Short task> Convert all of the data below into a JSON list of strings, with each line as its own string. Omit blank lines.

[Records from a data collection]
::::::::
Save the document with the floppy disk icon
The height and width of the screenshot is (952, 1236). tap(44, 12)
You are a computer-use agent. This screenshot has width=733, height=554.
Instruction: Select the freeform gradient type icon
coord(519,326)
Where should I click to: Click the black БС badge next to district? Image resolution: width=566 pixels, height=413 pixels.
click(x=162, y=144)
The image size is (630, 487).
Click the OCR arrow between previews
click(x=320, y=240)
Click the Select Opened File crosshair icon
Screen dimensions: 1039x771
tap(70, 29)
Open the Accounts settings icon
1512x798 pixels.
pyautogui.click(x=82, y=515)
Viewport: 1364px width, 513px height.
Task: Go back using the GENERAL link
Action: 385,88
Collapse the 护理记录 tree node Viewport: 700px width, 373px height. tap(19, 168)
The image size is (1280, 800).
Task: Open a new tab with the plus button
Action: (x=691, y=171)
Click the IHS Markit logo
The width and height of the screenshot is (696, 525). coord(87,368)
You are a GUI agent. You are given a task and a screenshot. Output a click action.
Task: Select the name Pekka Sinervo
::::::::
Result>
[
  "Save the document with the floppy disk icon",
  "The height and width of the screenshot is (952, 1236). tap(44, 12)",
  "You are a computer-use agent. This screenshot has width=733, height=554.",
  "Instruction: Select the freeform gradient type icon",
  "coord(519,326)",
  "Where should I click to: Click the black БС badge next to district? Image resolution: width=566 pixels, height=413 pixels.",
  "click(x=162, y=144)",
  "The image size is (630, 487).",
  "Click the OCR arrow between previews",
  "click(x=320, y=240)",
  "Click the Select Opened File crosshair icon",
  "Screen dimensions: 1039x771",
  "tap(70, 29)",
  "Open the Accounts settings icon",
  "1512x798 pixels.",
  "pyautogui.click(x=82, y=515)",
  "Viewport: 1364px width, 513px height.",
  "Task: Go back using the GENERAL link",
  "Action: 385,88",
  "Collapse the 护理记录 tree node Viewport: 700px width, 373px height. tap(19, 168)",
  "The image size is (1280, 800).",
  "Task: Open a new tab with the plus button",
  "Action: (x=691, y=171)",
  "Click the IHS Markit logo",
  "The width and height of the screenshot is (696, 525). coord(87,368)",
  "You are a GUI agent. You are given a task and a screenshot. Output a click action.",
  "Task: Select the name Pekka Sinervo"
]